While one can calculate positive and negative likelihood ratios for a dichotomous CPR, multichotomous CPRs do not have a single cut-off. Instead, the preferred measure of diagnostic accuracy for multichotomous tests and CPRs is the stratum specific likelihood ratio, that is, the likelihood ratio associated with each risk group. Because likelihood ratios are a characteristic of the test, in theory they should not vary with changes in disease prevalence (and assuming a generally similar spectrum of disease). Previous meta-analyses have taken one or more of the following five approaches to meta-analysis of a multichotomous CPRs, but all have limitations:
Calculating the area under a summary receiver operating characteristic (ROC) curve, with each study contributing a single sensitivity/specificity pair to the plot;8 9
Reporting calibration as a risk ratio (RR), where a RR >1.0 represents overprediction of the diagnosis, and a RR <1.0 underprediction;10 11
Performing meta-analysis of ROC curves;12
Dichotomising the test, by combining groups until there are only two dichotomous categories with a single cut-off, and then calculating summary measures of sensitivity, specificity and positive and negative likelihood ratio;3 and
Combining the predictive values of an outcome for a risk group using meta-analysis.13
As noted, all of these methods have limitations that affect their interpretability and usefulness. Summary ROC curves are useful for determining discrimination, but do not provide summary estimates of accuracy or calibration. Calibration (the ratio of observed to expected or O:E) is important for evaluating whether a rule is consistent with the performance in the original study, but does not provide an estimate of the likelihood of an outcome for patients in a particular risk group.

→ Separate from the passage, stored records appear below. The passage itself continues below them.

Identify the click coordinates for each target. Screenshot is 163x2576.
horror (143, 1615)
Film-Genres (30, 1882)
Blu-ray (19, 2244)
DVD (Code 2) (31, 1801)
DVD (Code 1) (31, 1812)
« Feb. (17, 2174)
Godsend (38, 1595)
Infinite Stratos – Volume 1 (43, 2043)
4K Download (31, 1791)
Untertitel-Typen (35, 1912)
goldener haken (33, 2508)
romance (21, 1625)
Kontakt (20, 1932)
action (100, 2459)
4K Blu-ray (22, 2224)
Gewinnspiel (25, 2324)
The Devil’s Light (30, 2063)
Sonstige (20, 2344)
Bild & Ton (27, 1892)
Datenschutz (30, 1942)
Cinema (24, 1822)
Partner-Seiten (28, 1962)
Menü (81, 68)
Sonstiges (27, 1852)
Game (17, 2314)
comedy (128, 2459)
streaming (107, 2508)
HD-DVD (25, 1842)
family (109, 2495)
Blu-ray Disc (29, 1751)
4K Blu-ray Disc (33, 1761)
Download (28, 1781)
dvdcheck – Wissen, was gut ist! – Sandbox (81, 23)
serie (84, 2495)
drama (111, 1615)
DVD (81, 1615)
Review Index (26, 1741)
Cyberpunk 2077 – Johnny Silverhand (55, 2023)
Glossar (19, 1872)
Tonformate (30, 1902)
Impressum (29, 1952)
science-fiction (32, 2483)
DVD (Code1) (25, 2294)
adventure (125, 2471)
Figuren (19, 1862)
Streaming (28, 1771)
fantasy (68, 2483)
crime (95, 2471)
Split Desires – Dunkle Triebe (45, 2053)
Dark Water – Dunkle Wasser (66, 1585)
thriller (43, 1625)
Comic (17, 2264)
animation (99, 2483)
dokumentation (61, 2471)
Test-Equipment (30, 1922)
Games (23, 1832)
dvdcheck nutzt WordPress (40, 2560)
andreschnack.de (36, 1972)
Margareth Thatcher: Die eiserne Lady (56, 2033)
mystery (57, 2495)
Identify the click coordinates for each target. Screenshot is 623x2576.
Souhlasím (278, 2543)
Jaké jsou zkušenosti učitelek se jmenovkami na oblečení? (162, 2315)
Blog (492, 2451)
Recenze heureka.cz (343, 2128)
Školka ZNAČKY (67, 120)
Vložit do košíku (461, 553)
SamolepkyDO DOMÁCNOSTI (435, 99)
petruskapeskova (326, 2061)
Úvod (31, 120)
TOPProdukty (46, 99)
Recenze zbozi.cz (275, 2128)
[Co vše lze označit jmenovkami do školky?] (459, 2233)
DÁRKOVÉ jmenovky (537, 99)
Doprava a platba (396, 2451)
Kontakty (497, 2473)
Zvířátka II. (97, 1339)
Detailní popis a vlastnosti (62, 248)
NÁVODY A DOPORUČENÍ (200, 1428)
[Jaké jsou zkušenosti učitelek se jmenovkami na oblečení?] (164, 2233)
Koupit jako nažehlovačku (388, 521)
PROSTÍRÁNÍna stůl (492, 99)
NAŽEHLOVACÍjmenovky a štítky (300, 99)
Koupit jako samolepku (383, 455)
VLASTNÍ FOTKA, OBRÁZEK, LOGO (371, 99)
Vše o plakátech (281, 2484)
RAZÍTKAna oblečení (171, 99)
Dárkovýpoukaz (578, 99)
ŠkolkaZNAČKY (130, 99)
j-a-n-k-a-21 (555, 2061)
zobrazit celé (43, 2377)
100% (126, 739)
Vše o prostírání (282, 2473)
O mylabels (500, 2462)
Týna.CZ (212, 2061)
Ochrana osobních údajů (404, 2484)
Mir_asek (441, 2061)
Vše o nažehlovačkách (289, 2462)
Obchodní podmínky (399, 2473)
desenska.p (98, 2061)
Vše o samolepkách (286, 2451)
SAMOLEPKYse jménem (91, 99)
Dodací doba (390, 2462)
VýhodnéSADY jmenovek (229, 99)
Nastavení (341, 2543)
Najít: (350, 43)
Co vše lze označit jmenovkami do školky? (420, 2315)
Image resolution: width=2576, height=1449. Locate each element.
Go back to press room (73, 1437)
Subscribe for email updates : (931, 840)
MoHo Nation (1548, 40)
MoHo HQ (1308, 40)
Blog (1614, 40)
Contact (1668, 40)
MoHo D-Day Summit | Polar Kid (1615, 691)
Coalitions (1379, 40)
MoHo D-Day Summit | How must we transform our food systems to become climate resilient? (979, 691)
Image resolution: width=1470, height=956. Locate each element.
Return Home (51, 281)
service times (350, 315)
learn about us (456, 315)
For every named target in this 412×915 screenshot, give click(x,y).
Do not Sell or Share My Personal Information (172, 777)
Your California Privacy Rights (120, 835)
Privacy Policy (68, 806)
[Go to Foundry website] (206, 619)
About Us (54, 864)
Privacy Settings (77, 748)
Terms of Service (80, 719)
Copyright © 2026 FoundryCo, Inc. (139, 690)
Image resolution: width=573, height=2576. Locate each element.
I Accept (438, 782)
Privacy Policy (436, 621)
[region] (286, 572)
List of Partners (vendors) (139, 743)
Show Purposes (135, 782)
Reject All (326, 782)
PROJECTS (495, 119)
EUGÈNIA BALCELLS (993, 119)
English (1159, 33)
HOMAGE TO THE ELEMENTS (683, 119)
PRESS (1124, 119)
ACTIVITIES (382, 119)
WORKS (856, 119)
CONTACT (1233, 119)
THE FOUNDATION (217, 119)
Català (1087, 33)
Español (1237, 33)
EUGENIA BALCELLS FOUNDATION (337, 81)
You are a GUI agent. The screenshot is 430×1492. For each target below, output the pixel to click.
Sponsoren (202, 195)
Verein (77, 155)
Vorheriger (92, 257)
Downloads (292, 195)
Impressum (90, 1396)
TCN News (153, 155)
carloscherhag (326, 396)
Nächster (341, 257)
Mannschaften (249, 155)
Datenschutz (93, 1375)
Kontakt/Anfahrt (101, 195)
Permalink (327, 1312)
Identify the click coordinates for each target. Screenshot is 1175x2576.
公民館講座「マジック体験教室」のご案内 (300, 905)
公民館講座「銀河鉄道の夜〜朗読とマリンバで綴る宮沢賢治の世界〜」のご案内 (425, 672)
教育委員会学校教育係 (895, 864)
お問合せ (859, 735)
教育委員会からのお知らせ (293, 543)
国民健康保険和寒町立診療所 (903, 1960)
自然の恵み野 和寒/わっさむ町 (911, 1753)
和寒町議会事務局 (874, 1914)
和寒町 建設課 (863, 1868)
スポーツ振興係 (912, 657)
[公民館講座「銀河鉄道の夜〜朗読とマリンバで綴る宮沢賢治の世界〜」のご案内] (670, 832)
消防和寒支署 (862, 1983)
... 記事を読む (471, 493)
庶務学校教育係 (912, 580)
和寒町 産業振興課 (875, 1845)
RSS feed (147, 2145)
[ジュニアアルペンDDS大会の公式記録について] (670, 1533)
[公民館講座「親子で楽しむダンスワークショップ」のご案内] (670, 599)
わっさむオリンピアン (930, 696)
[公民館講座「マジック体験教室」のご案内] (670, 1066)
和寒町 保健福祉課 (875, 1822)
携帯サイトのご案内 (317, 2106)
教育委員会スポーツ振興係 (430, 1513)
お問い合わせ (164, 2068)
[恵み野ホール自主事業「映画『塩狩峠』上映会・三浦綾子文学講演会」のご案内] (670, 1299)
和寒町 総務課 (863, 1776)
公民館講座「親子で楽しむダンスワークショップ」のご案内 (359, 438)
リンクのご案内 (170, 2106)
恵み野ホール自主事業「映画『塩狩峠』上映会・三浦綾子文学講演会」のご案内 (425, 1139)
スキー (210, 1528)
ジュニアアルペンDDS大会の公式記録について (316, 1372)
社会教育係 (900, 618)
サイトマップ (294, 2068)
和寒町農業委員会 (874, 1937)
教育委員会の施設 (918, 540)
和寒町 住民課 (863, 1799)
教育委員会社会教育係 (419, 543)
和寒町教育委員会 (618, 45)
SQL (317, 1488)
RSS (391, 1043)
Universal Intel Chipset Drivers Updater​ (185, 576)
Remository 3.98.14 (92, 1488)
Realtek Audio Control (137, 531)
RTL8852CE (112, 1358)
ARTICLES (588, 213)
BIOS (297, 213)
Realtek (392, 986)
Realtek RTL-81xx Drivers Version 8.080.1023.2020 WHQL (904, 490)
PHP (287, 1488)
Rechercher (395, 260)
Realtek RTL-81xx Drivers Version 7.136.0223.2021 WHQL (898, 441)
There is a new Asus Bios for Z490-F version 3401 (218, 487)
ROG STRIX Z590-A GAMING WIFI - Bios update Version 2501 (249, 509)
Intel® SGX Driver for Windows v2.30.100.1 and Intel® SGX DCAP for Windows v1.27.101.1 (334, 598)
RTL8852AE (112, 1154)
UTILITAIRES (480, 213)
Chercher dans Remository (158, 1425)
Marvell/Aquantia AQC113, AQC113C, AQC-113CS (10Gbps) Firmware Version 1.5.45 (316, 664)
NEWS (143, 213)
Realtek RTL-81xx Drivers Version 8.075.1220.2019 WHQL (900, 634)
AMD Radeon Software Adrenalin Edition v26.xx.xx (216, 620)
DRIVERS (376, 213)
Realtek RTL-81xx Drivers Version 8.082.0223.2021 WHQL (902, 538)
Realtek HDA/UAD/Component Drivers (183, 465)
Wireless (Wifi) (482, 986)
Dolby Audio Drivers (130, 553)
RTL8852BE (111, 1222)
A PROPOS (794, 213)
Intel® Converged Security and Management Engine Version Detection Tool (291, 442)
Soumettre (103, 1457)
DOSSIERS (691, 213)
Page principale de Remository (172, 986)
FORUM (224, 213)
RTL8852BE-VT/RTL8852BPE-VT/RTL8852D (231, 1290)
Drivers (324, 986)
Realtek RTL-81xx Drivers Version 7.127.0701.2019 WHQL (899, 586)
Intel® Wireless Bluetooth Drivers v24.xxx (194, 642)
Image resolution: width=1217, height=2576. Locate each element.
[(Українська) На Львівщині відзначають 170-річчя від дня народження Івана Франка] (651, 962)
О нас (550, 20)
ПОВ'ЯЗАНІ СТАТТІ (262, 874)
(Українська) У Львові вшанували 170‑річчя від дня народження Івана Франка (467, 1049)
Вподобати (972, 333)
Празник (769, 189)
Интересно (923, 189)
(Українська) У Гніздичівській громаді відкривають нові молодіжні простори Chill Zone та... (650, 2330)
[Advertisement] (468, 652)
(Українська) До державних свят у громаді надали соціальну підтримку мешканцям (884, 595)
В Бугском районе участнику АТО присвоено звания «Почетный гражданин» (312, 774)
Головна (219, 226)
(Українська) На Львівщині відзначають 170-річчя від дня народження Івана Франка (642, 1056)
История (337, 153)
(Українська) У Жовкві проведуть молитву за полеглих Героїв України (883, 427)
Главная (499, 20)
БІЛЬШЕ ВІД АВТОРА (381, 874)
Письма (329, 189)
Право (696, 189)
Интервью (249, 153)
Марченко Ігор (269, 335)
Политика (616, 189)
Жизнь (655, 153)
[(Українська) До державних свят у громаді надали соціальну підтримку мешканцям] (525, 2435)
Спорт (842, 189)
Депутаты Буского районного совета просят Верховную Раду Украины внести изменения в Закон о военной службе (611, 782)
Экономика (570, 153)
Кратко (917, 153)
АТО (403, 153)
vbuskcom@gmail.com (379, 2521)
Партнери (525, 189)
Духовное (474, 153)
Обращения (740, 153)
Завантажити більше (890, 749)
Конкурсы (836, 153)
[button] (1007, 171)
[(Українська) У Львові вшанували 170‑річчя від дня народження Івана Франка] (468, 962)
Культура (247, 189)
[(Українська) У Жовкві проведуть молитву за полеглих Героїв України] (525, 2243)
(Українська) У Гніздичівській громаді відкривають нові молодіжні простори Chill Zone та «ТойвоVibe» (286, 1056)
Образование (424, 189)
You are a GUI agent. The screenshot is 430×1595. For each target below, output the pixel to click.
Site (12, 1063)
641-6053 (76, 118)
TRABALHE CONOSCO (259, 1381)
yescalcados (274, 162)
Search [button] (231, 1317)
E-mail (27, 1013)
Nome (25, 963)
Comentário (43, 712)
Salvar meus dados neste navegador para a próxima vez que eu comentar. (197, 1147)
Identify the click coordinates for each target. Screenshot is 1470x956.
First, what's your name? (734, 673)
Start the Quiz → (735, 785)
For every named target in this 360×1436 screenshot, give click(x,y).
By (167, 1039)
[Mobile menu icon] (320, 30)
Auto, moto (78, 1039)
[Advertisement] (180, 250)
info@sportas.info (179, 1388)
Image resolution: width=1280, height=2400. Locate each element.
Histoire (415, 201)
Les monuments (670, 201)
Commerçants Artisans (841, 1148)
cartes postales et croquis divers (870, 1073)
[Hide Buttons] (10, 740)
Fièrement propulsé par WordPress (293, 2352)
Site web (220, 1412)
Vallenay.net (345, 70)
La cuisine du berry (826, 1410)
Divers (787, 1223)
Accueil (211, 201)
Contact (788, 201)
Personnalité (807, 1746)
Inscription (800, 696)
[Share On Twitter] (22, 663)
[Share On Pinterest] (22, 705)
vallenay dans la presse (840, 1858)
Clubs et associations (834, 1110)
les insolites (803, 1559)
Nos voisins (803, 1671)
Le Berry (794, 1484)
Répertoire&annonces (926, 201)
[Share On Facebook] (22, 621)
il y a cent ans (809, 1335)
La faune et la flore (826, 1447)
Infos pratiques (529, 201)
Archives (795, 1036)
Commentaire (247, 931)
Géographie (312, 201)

Meta-analysis of predictive values (the likelihood of disease in a risk group) is inappropriate because predictive values may vary greatly with the underlying prevalence of disease, even if the CPR has the same accuracy as measured by stratum specific likelihood ratios across studies.13 Finally, dichotomising CPRs that have three or more risk groups into two groups in order to calculate summary estimates of accuracy loses information as noted above, and is inconsistent with how the CPR was intended to be used or interpreted. For example, a clinician might ask: how much does having an ABCD score of 4 points increase the likelihood of melanoma, compared with scores of 2 points or 3 points? If scores of 2, 3 and 4 are combined into a single high risk group to dichotomise the risk score, that information is lost.
In this article, we describe a comprehensive approach to the meta-analysis of multichotomous tests and CPRs. First, we propose a novel approach to the calculation of a summary estimate of the stratum specific likelihood ratio (SSLR) for each risk group of a multichotomous test or CPR. We will also review methods, described in detail by Debray and colleagues,14 15 for the meta-analysis of the area under the receiver operating characteristic curve (AUROCC) to calculate a summary estimate of discrimination and meta-analysis of the ratio of observed to expected outcomes to calculate a summary estimate of calibration. Finally, we apply our approach to meta-analysis of SSLRs to the Cancer of the Prostate Risk Assessment (CAPRA) score for prostate cancer prognosis.
Methods
Calculating summary estimates of stratum specific likelihood ratios
A likelihood ratio (LR) is the likelihood of a test result in patients with the disease divided by the likelihood of the test result in patients without the disease.16 When calculated for a dichotomous test, positive and negative LRs are commonly reported. For a multichotomous test or CPR with more three or more risk categories, each risk category has its own LR, called the SSLR. This section describes development and implementation of a novel approach to the calculation of SSLRs for multichotomous tests.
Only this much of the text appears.